§ Given task:
Turn the material below into a Markdown table with two columns, Row and Text. Put each line's number in Row and the line itself in Text, and leave out blank lines.

§ Stored data:
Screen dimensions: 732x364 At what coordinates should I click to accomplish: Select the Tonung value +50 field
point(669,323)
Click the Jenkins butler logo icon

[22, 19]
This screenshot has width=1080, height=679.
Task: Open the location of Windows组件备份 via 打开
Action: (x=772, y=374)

§ Worked solution:
| Row | Text |
|---|---|
| 1 | Screen dimensions: 732x364 At what coordinates should I click to accomplish: Select the Tonung value +50 field |
| 2 | point(669,323) |
| 3 | Click the Jenkins butler logo icon |
| 4 | [22, 19] |
| 5 | This screenshot has width=1080, height=679. |
| 6 | Task: Open the location of Windows组件备份 via 打开 |
| 7 | Action: (x=772, y=374) |